I always had a special fondness for ocean science and conservation, but as many people know by now I’m just hopelessly in love with science as it is, finding out that part of the reason for the event was to underscore and strengthen the relationship between ocean science, and space science because NASA is one of WHOI’s biggest collaborators made my excitement over attending this event practically a given. They arranged for me to arrive on December 5th and stay until Saturday 8th this meant I would have plenty of time before and after the panel to visit their facilities.

On the day of my arrival after being greeted by Autumn Brown (WHOI Social Media and Communications Department) I was taken on a tour aboard the research vessel “Neil Armstrong” A 238 feet long ship, equipped with two full size labs and able to hold up to 44 scientists and crew members.

R/V Neil Armstrong
Before entering Research Vessel Neil Armstrong at Woods Hole ©RoseDF

I’ve never been someone to withhold my excitement over anything that has to do with science, which means by that point I was pretty much jumping up and down. After internally gathering myself we moved on with the tour, we started by walking through the main lab, where I was shown all the clever ways in which they kept the equipment in place during “bouncy” voyages. We made stops at the CTD Bay, computer room, some of the double cabins, the library, even their “chill room” where crew members go to relax, and then moved on to the bridge. As we made our way up I couldn’t help but channeling my inner Spock, because even though this wasn’t a spaceship, it was still a ship designated to explore.

The event was scheduled for the following day Dec 6th and was open to all WHOI staff; coincidentally I was joined by one of my favorite scientist and science communicator Sarah McAnulty— @SarahMackAttack on Twitter. Sarah is a Squid Biologist and founder of “SkypeAScientist”. We were also joined by a panelist from inside the organization Julie Huber or @JulesDeep on Twitter.
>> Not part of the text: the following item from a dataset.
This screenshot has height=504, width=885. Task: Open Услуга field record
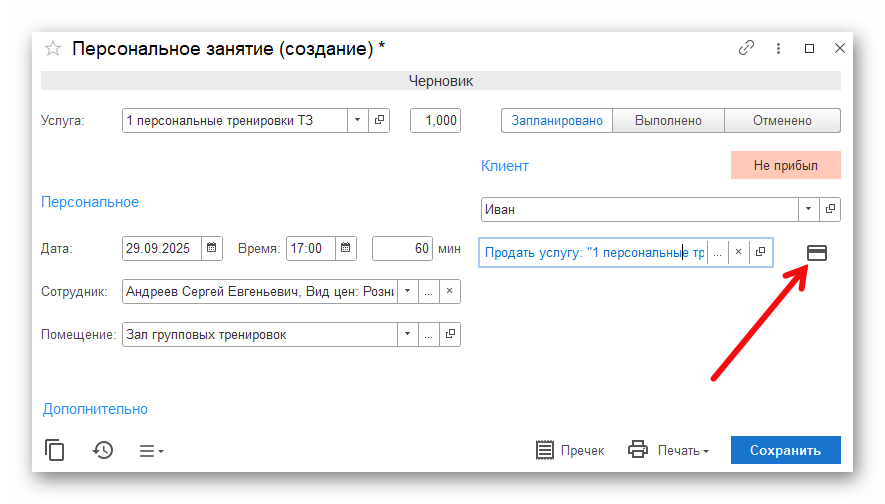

Following a brief introduction, each of us gave a presentation discussing ways in which using social media has impacted our lives, our careers, funding, networking, and any challenges we’ve come up against in terms of external institutional pressures, i.e. the idea that science communication is not a good use of our time.

Intro slide to my WHOI talk

After the panel we held a Q&A session, and I have to admit that was my favorite part. I loved answering the questions, and it was nice to see most of the people so genuinely interested in our takes. We even got approached by some of the scientists after the session was over, and they were kind enough to share some of their personal experiences in STEM and the ways in which it has impacted their views on the topic of science and social media. I tend to stay rather neutral when it comes to who *should* engage in science communication, because as much as I support scientists sharing their work with the public, I absolutely think that it is up to the individual. To communicate your work isn’t something that should be required of scientists, even if it’s helpful. However, visiting WHOI reinforced my personal views on the advantages and impact that science communication can have in other people’s lives, and just how much more accessible science can become thanks to it.

There is a lot of important work being done at WHOI, work I didn’t know about and that it’s been conducted all around the world and it’s aimed at protecting our oceans.

Map of WHOI's scientific posts around the world

Our oceans hold about 96.5% of all of Earth’s water, It’s very hard to imagine any part of our lives that isn’t impacted by them.


Ultimately it is up to us to seek information, and to use it for the benefit of our world, but the need to understand and protect our planet has never been more important. When I think back to my younger days, and just how little to nothing I knew about the world in every sense, I can’t help but feel quite privileged these days, because even though these opportunities did not just fall on my lap, to see one’s dreams and hopes materialize in the form of institutions like WHOI and the people who keep it going is a reminder that in the end there is hope for us. We just need to take those steps, we just need to care enough.